Albert Speer, the Nazi minister for armaments, recalled in his diary: "It was almost as if [Hitler] was in a delirium when he described to us how New York would go up in flames. He imagined how the skyscrapers would turn into huge blazing torches. How they would crumble while the reflection of the flames would light the skyline against the dark sky." Hitler hated Manhattan. It was, he said, "the center of world Jewry." Less than 60 years later, Hitler's plans were executed by Muslim immigrants living in Germany. At the 2003 trial of the network around Mohamed Atta (the pilot who flew into the World Trade Center), Shahid Nickels, a German convert to Islam and a friend of Atta's, said that the Islamists had targeted Manhattan because it is "the center of world Jewry, and the world of finance and commerce controlled by it."

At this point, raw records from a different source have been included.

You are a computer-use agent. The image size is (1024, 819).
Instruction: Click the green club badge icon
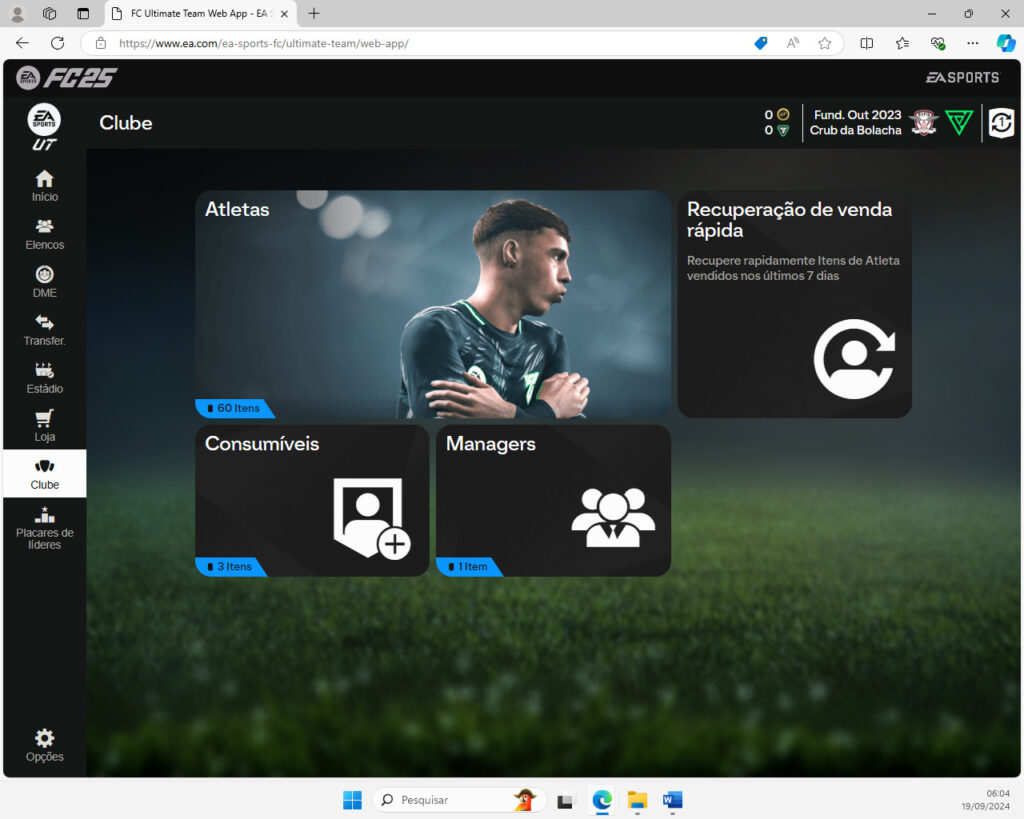[958, 123]
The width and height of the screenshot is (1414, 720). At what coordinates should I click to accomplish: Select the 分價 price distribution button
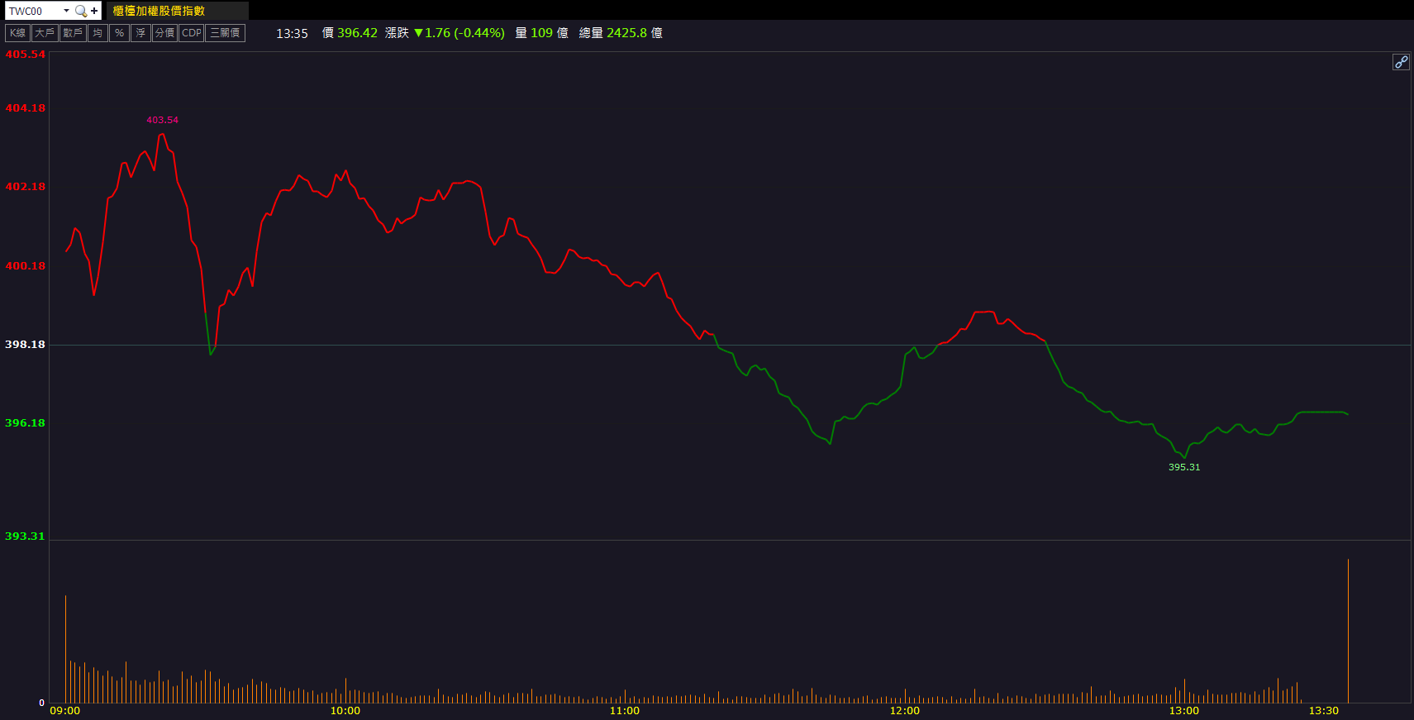[x=165, y=33]
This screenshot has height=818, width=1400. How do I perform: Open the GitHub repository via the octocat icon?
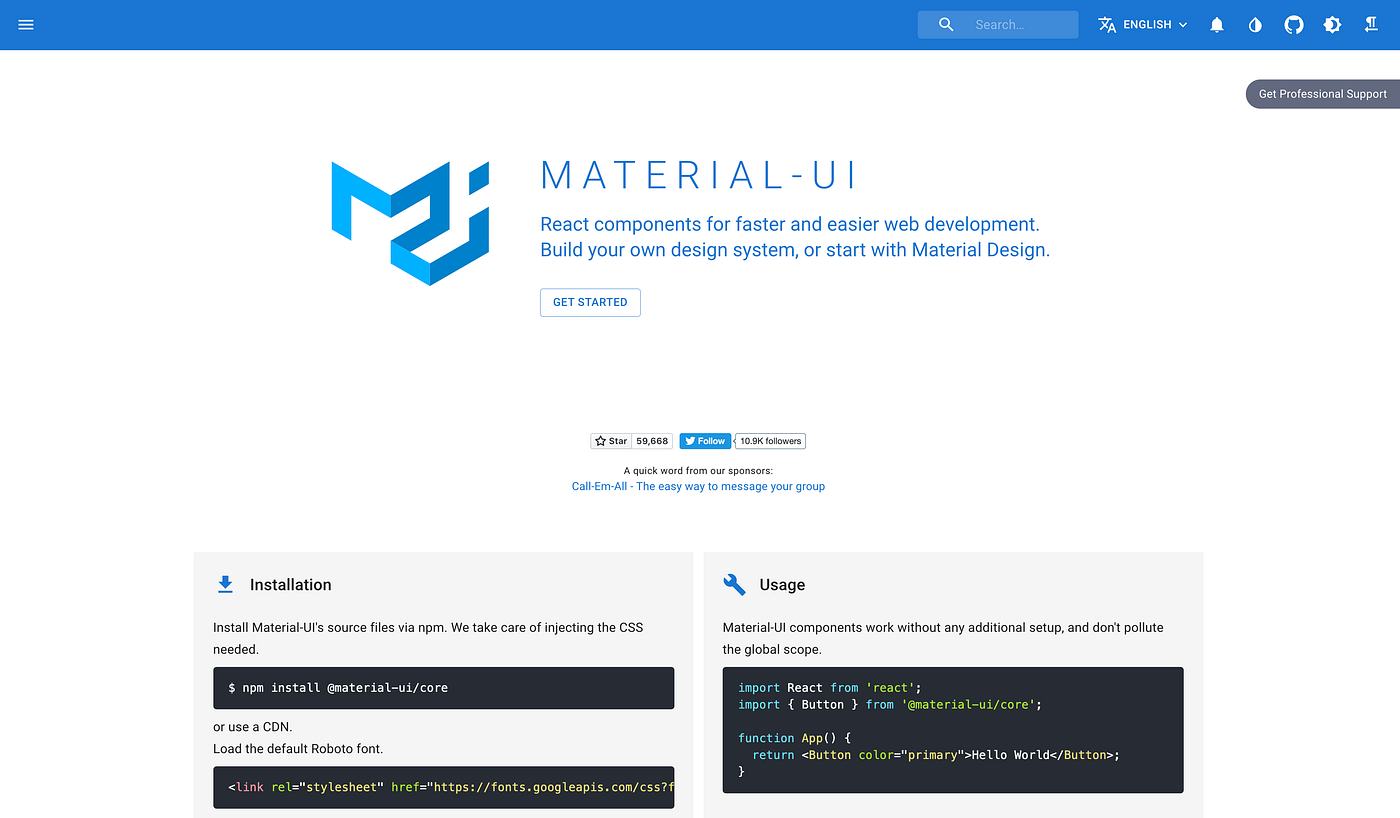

The parallels between Nazism and Islamism are overwhelming. Yet the subject is a taboo. When last March the German historian Matthias Kuentzel, author of "Jihad and Jew-Hatred: Islamism, Nazism and the Roots of 9/11," was to give a lecture at the University of Leeds (Britain), the university authorities cancelled the lecture after threats from Muslim students...
Charles Martel de Steuben is best remembered for winning the Battle of Tours in 732, which has traditionally been characterized as an event that halted the Islamic expansionism in Europe that had conquered Iberia. "Charles's victory has often been regarded as decisive for world history, since it preserved western Europe from Muslim conquest."